• Task to complete: Go through the entries below and count the lines where the word "toolbar" appears; give only the count.
-------------------------
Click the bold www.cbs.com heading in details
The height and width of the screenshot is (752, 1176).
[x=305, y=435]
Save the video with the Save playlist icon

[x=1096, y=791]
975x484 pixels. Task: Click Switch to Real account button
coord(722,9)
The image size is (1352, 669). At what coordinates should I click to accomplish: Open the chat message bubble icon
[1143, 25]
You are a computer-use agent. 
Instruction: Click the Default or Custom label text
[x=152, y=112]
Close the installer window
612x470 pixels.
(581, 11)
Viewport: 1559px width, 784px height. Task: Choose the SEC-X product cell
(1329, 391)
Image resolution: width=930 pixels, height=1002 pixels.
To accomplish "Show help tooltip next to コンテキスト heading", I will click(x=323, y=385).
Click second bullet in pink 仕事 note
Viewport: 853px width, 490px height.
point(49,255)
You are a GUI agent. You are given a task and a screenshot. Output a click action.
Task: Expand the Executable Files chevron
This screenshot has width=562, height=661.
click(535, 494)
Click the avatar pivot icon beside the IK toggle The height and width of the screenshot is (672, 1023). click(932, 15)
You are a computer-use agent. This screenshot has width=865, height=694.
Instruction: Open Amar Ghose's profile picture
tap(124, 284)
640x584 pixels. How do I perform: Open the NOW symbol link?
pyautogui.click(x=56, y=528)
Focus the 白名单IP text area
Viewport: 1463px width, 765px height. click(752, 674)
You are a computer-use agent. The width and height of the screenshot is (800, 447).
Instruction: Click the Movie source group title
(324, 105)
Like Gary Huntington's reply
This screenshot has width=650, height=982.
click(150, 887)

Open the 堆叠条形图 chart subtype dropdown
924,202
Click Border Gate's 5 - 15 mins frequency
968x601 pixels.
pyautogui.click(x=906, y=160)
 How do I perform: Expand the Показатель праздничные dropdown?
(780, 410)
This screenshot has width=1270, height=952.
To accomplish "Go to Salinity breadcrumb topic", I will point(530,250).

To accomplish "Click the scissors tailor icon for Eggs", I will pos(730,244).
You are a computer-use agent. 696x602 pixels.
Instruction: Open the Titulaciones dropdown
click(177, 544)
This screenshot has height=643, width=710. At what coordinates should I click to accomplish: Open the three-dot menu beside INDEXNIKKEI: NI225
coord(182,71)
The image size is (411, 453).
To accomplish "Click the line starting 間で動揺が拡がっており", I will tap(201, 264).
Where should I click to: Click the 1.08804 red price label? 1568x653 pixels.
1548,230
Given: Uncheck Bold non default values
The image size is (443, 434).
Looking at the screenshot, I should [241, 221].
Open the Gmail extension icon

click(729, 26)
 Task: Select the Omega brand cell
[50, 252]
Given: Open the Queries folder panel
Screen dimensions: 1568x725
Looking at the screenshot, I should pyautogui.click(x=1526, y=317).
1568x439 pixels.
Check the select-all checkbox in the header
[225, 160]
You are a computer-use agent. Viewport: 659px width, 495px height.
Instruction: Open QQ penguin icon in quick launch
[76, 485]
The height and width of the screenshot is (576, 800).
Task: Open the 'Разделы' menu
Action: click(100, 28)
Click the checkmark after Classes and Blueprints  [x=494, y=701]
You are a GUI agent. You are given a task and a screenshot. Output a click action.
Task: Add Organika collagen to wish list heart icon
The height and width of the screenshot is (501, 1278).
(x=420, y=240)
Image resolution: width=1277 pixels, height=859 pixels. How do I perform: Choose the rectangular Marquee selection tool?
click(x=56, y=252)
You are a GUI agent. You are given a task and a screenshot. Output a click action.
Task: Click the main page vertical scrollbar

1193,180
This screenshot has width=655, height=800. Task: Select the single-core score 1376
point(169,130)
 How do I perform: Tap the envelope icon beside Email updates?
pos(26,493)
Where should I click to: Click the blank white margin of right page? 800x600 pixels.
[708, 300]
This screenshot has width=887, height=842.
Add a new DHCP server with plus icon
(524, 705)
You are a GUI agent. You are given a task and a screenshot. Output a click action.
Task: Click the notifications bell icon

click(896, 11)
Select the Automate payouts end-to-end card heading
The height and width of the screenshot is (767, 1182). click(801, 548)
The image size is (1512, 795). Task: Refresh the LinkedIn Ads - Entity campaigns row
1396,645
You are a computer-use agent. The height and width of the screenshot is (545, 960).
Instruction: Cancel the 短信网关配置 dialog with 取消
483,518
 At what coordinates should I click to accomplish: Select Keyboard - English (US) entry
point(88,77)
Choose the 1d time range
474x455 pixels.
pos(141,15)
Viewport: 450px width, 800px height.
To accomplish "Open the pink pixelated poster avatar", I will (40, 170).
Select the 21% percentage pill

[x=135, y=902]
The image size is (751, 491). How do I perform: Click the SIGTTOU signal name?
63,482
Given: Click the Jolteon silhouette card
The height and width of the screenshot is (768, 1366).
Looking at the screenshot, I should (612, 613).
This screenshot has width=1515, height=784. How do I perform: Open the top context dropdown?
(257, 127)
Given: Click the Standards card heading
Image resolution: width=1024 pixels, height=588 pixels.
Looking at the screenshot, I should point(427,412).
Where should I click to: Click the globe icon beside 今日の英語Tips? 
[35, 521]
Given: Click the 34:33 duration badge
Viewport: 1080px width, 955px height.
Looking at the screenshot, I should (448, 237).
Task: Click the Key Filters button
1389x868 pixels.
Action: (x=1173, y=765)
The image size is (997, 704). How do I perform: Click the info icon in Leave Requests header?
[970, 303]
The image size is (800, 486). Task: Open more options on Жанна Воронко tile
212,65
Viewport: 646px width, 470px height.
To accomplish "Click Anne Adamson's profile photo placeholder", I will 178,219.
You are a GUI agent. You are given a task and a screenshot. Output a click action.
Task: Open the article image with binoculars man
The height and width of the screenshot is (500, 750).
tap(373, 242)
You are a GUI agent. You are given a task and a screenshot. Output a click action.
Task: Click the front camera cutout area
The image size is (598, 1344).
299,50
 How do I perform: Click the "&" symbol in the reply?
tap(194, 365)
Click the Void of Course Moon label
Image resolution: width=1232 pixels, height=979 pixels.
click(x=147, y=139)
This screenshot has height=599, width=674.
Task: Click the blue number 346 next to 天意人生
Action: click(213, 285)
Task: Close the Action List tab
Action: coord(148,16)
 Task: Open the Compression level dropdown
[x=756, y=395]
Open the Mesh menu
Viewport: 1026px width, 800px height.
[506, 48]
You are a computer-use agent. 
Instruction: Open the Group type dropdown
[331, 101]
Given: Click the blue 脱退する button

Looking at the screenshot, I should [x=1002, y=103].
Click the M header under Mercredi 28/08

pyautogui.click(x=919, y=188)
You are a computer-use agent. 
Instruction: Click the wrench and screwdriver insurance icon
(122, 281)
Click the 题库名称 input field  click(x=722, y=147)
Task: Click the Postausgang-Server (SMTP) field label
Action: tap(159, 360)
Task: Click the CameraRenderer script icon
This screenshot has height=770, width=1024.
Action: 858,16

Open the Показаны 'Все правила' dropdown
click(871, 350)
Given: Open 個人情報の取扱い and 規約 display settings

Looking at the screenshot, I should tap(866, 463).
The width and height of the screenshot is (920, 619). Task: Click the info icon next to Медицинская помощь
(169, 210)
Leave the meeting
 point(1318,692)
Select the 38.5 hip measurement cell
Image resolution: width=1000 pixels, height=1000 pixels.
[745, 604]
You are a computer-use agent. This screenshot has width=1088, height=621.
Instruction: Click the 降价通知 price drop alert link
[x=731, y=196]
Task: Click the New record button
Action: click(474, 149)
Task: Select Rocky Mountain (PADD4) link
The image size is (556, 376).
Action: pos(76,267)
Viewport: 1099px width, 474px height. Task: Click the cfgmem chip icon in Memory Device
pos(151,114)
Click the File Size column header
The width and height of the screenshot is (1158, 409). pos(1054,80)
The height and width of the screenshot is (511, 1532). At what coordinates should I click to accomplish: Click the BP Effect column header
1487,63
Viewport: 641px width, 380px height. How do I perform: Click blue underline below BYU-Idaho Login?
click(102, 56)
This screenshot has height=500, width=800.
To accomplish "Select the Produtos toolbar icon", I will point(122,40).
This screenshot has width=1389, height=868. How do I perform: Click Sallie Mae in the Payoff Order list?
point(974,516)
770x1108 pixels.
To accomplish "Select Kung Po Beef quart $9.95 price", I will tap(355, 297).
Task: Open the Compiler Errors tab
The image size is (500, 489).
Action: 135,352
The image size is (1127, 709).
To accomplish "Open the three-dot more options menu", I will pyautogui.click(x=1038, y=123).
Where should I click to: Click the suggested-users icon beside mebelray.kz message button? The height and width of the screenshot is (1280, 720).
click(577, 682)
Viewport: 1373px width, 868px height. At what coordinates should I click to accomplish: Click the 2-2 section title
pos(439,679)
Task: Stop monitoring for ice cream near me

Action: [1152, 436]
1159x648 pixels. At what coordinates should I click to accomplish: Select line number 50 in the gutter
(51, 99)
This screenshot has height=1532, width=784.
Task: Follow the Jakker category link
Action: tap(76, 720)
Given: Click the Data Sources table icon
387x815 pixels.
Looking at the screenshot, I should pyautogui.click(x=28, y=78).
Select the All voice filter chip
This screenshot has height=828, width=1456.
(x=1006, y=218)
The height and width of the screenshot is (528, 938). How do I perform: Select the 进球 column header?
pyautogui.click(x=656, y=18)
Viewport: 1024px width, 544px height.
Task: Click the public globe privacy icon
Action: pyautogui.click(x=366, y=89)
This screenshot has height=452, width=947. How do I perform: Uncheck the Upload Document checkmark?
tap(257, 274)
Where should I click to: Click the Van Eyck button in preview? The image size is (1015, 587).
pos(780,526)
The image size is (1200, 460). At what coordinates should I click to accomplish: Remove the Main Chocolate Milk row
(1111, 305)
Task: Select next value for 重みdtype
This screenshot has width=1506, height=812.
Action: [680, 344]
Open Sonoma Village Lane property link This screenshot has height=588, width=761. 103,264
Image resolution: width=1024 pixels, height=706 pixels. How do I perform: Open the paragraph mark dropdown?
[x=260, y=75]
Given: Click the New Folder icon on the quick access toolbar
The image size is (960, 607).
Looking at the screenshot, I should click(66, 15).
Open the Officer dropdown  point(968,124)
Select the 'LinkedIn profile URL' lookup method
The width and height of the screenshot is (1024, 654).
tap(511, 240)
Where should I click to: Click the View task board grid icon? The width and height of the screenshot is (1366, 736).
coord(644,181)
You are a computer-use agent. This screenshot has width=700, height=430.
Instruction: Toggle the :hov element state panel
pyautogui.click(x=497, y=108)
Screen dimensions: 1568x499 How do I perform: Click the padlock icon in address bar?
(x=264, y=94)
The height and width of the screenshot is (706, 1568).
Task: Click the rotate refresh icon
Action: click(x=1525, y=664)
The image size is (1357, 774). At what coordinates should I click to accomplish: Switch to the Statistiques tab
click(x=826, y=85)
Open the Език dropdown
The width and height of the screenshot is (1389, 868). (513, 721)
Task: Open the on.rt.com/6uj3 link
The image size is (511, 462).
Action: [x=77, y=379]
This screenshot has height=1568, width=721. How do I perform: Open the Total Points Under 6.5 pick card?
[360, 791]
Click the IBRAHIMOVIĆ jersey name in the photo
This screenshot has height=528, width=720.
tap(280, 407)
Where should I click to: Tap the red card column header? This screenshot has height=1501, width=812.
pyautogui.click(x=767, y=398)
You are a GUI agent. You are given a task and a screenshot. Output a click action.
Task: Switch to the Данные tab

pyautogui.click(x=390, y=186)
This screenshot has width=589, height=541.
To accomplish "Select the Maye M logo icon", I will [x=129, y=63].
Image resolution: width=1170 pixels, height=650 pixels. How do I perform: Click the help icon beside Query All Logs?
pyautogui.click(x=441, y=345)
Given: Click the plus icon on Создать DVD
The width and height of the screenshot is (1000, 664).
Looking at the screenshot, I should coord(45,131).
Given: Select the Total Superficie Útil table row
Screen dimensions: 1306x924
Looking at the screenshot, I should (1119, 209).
-------------------------
• The completed task: 2